You DO sound like you want to share your happy news though, you just don’t want to be dominated by your DH’s side of the family? The three month scan is normally when most people share their news.

Can you listen, nod along and then ignore completely? That’s what I usually do.

Congratulations by the way 💐

DeeDee88 · 09/06/2022 13:02

Thanks both.

I do try to distance myself. We actually live quite far away, which helps as we don't see them face to face very often, but their entire family is scattered about the country so there are always a lot of family zooms, WhatsApp's, FaceTime calls, planned events etc. I find them exhausting. They all feel the need to be in eachothers business 24/7.

I am excited to tell people, I know my family will be so happy for us. I just can't shake feeling apprehensive about telling his family. I know it is my own insecurities that are to blame, and I shouldn't care what they think. But they are all so vocal and critical, it can feel a little scary putting yourself out there in the middle of it. We have struggled over the past few years with fertility issues and they have made some rather cold, insensitive comments in the past so I guess that is why I feel so vulnerable now.

Nodding along and just ignoring them is exactly what I need to do! I am far too sensitive for my own good.

OP posts:
HSKAT · 09/06/2022 13:07

All down to personal preference tbh.
We done ivf and have had two losses, told immediate family and close friends straight away. Everyone else 12 weeks.

There is always someone with an opinion or something to say. I had someone at work.
I just used to say yeah I know and change the subject.

It honestly doesn't even stop when they are born you just need to figure out what way is best for you to shut the conversation down really.

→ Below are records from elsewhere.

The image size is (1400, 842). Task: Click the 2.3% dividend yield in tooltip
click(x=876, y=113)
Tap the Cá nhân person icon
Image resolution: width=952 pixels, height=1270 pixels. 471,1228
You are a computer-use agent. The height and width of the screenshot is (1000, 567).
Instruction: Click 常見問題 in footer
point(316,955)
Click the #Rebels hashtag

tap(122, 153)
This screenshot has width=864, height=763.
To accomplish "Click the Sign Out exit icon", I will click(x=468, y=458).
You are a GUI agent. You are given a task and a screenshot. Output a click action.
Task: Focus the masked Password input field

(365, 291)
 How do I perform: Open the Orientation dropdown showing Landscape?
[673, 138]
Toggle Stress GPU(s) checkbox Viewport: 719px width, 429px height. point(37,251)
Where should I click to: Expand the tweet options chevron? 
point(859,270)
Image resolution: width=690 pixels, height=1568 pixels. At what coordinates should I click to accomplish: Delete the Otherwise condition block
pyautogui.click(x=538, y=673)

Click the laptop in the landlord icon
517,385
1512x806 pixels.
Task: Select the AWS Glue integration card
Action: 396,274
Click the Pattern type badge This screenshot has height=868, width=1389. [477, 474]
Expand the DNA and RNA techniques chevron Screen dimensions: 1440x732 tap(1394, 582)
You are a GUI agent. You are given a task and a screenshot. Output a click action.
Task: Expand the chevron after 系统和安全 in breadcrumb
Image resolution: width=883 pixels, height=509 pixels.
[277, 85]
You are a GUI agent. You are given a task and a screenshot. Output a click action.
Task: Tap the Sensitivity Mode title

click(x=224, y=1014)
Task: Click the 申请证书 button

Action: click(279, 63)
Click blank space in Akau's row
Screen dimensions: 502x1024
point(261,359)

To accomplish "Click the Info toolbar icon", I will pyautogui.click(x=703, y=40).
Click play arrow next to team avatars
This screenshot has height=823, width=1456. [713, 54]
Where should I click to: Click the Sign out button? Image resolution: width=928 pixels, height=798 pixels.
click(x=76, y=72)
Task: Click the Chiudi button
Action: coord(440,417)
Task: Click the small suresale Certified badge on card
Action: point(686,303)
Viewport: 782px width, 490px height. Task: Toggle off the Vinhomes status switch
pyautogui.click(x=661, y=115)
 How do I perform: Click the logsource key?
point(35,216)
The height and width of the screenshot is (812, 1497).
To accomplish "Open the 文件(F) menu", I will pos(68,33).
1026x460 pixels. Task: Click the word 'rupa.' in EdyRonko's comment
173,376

This is a happy and exciting time for you and your husband, don't let what other think people ruin it for you.

Congrats!

DogsAndGin · 09/06/2022 13:08

You can tell your side of the family whenever you wish, and you can tell him family when you feel completely to do so. It doesn’t have to be at the same time. You need your support network - and it doesn’t sound like that includes your in-laws.

DogsAndGin · 09/06/2022 13:08

feel comfortable*

CoalCraft · 09/06/2022 13:25

I suspect that you will get unwanted opinions from your in laws regardless of when you tell them, so waiting till 20 weeks for they reason is only delaying the inevitable, really. That said, if you feel you want to keep the secret longer and think that you actually can hide it (I couldn't have, I was showing pretty clearly by 18 weeks), then there is nothing wrong at all in doing so.

Cakecakecheese · 09/06/2022 15:00

If they get too much then your partner should step in. It's in his interests as much as yours and the baby's for you to have a low stress pregnancy.